Female fertility is known to decline with:
- Age. Many women are waiting until their 30s and 40s to have children. Aging not only decreases a woman’s chances of having a baby but also increases her chances of miscarriage and of having a child with a genetic abnormality.
- Aging decreases a woman’s chances of having a baby in the following ways—Her ovaries become less able to release eggs.
- She has a smaller number of eggs left.
- Her eggs are not as healthy.
- She is more likely to have health conditions that can cause fertility problems.
- She is more likely to have a miscarriage.
- Excessive alcohol use.
- Extreme weight gain or loss.
- Excessive physical or emotional stress that results in amenorrhea (absent periods).
9. How long should a couple try to get pregnant before calling their doctor?
Most experts suggest at least one year for women younger than age 35. However, women aged 35 years or older should see a health care provider after 6 months of trying unsuccessfully. A woman’s chances of having a baby decrease rapidly every year after the age of 30.
10. How long will the doctor find out if the couple have infertility problem?
Doctors will begin by collecting a medical and sexual history from both partners. Blood and imaging tests are most often needed.
In men, doctors usually begin by testing the semen.

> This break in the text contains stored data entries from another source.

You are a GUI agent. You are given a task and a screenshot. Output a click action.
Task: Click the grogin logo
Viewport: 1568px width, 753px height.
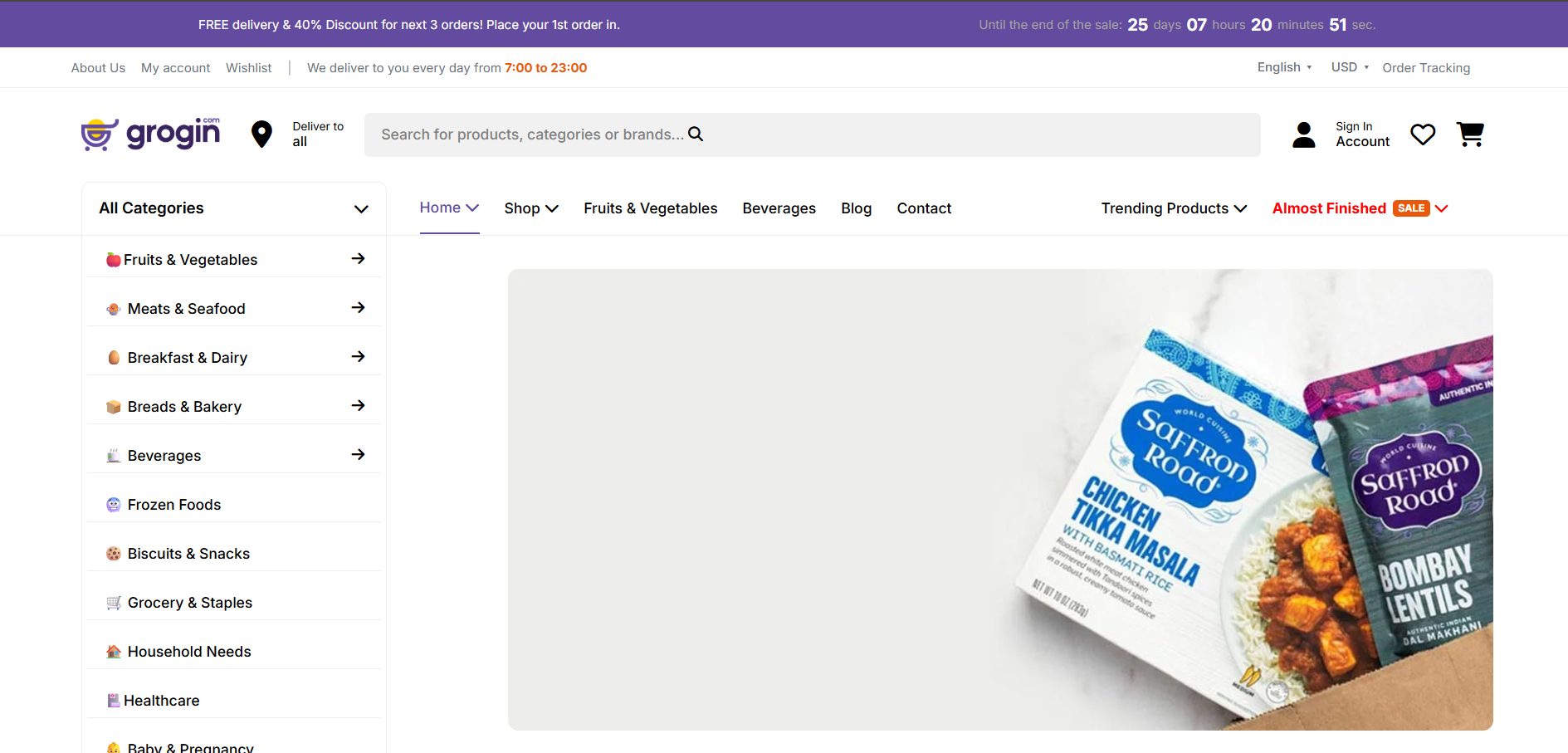pyautogui.click(x=151, y=134)
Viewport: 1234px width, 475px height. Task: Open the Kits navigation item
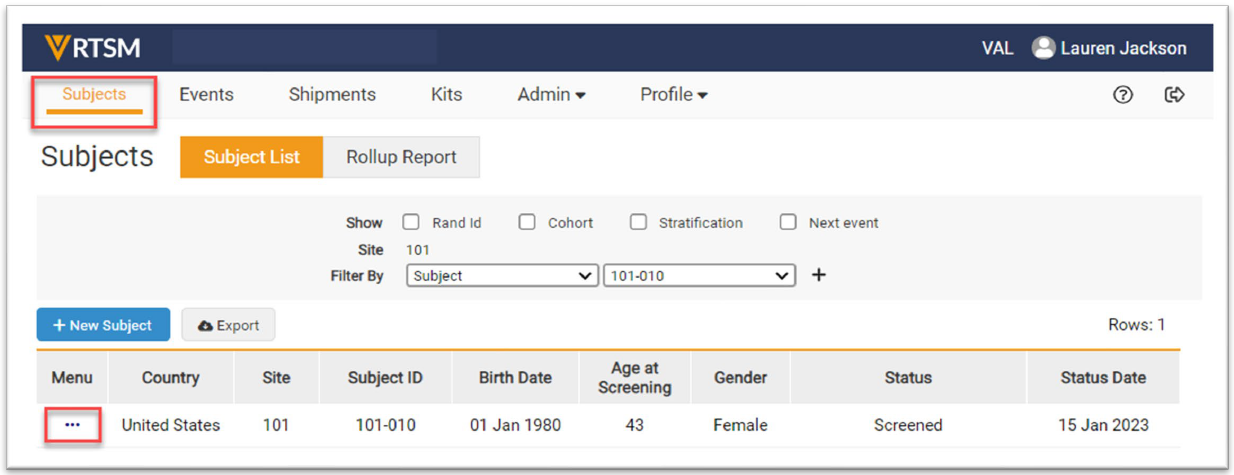(446, 95)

They look at the number, shape, and movement of the sperm.
This will also include:
- Exam of the testes and penis.
- Ultrasound of the male genitals (sometimes done).

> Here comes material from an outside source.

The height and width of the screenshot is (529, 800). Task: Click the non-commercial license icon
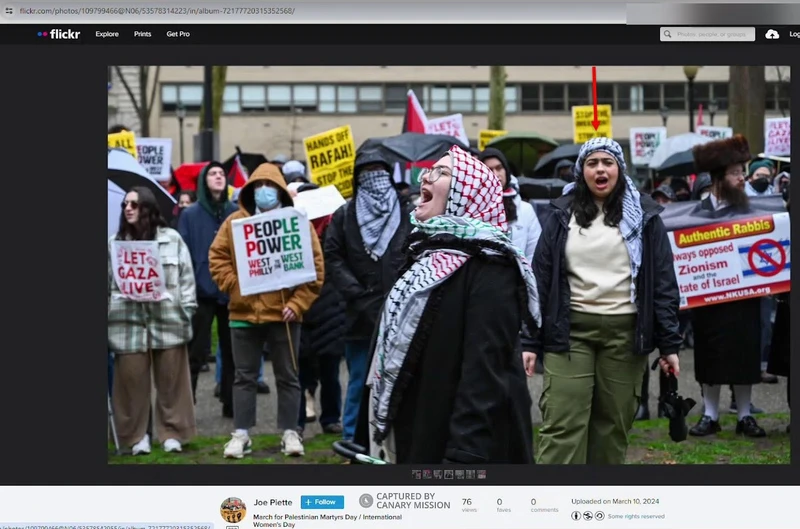[x=587, y=516]
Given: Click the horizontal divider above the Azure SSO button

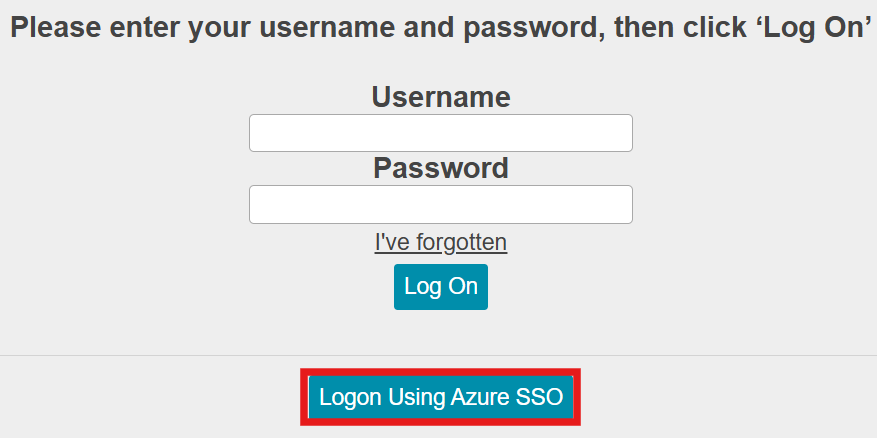Looking at the screenshot, I should (x=438, y=356).
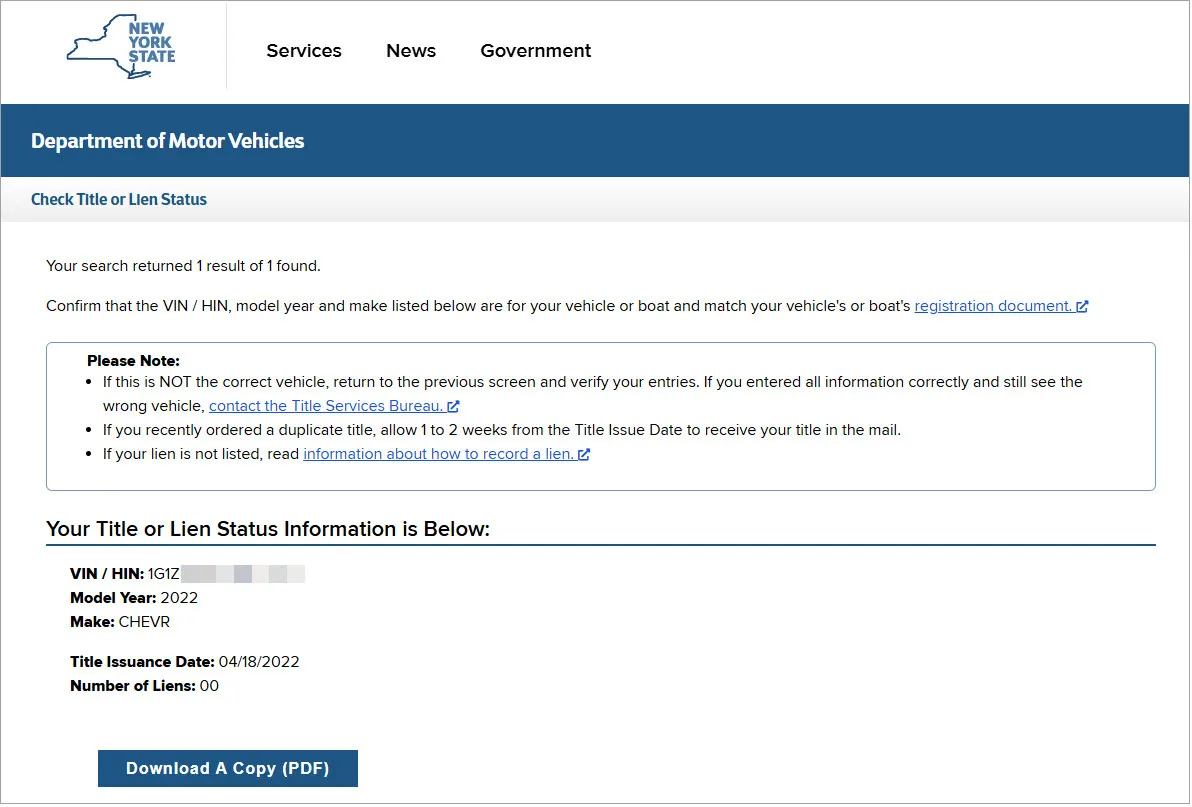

- Blood tests to check hormone levels.
- Testicular biopsy (rarely done).
In women, these may include:
- Blood tests to check hormone levels, including progesterone and follicle stimulating hormone (FSH).

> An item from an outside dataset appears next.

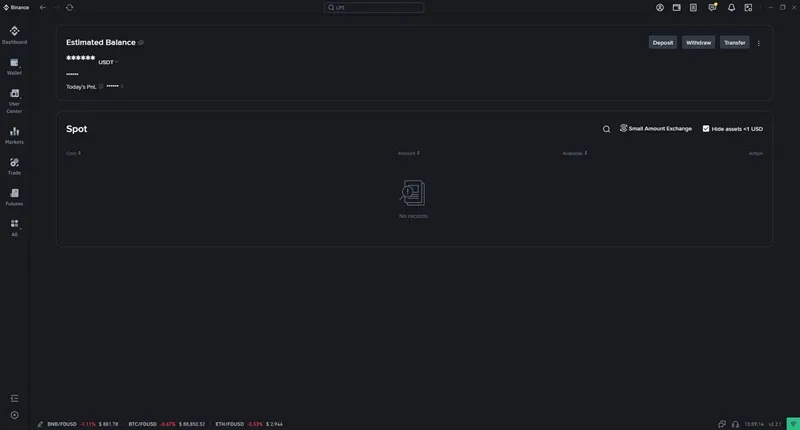Open the Dashboard from the sidebar

(x=14, y=35)
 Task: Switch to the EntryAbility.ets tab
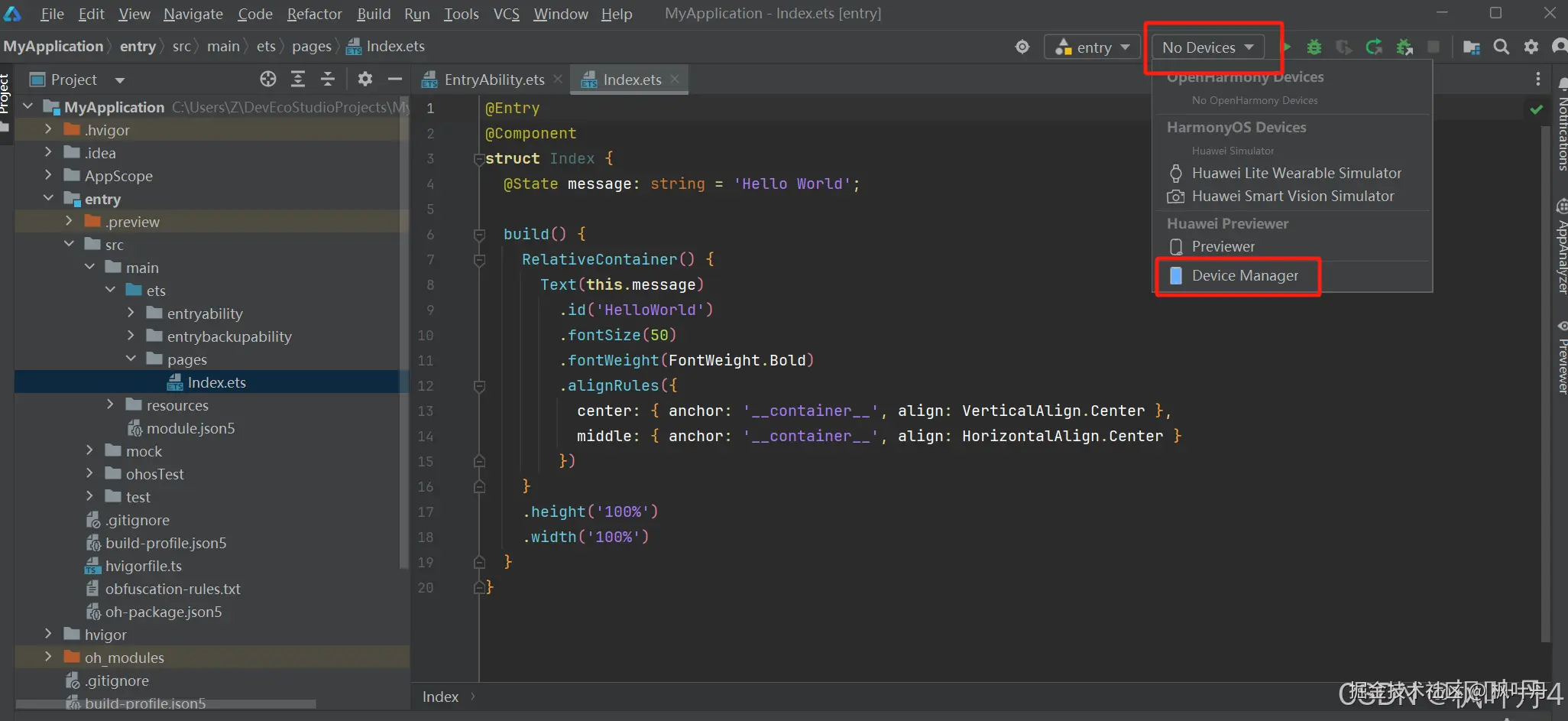tap(494, 80)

- FSH and clomid challenge test.
- Antimullerian hormone testing (AMH)
- Hysterosalpingography (HSG)
- Pelvic ultrasound
- Thyroid function test
11. How do doctors treat infertility
Infertility can be treated with:
- Fertility treatments such as intrauterine insemination (IUI) and assisted reproductive technology.
- Medicines to treat infections and clotting disorders
- Medicines that help the growth and release of eggs from the ovaries
- Many times these treatments are combined. Doctors recommend specific treatments for infertility based on the factors contributing to the infertility.
- The duration of the infertility.
- The age of the female.
- The couple’s treatment preference after counseling about success rates, risks, and benefits of each treatment option.
- Couples can increase the chances of becoming pregnant each month by having sex at least every 3 days before and during ovulation.
- Ovulation occurs about 2 weeks before the next menstrual cycle (period) starts. Therefore, if a woman gets her period every 28 days the couple should have sex at least every 3 days between the 10th and 18th day after her period starts.
- Having sex before ovulation occurs is especially helpful.
- Sperm can live inside a woman’s body for at least 3 days.
- However, a woman’s egg can only be fertilized by the sperm for a few hours after it is released.
- Women who are under or overweight, may increase their chances of becoming pregnant by getting to a healthier weight.
12. How often is assisted reproductive technology (ART) successful?
Success rates vary and depend on many factors, including the clinic performing the procedure, the infertility diagnosis, and the age of the woman undergoing the procedure. This last factor—the woman’s age—is especially important.
CDC collects success rates on ART for some fertility clinics. According to the CDC’s 2012 ART Success Rates, the average percentage of fresh, nondonor ART cycles that led to a live birth were
- 40% in women younger than 35 years of age.
- 31% in women aged 35–37 years.
- 22% in women aged 38–40 years.
- 12% in women aged 41–42 years.
- 4% in women aged 43–44 years.
- 2% in women aged 44 years and older.
ART can be expensive and time-consuming, but it has allowed many couples to have children that otherwise would not have been conceived. The most common complication of ART is a multiple fetus pregnancy. This is a problem that can be prevented or minimized by limiting the number of embryos that are transferred back to the uterus. For example, transfer of a single embryo, rather than multiple embryos, greatly reduces the chances of a multiple fetus pregnancy and its risks such as preterm birth.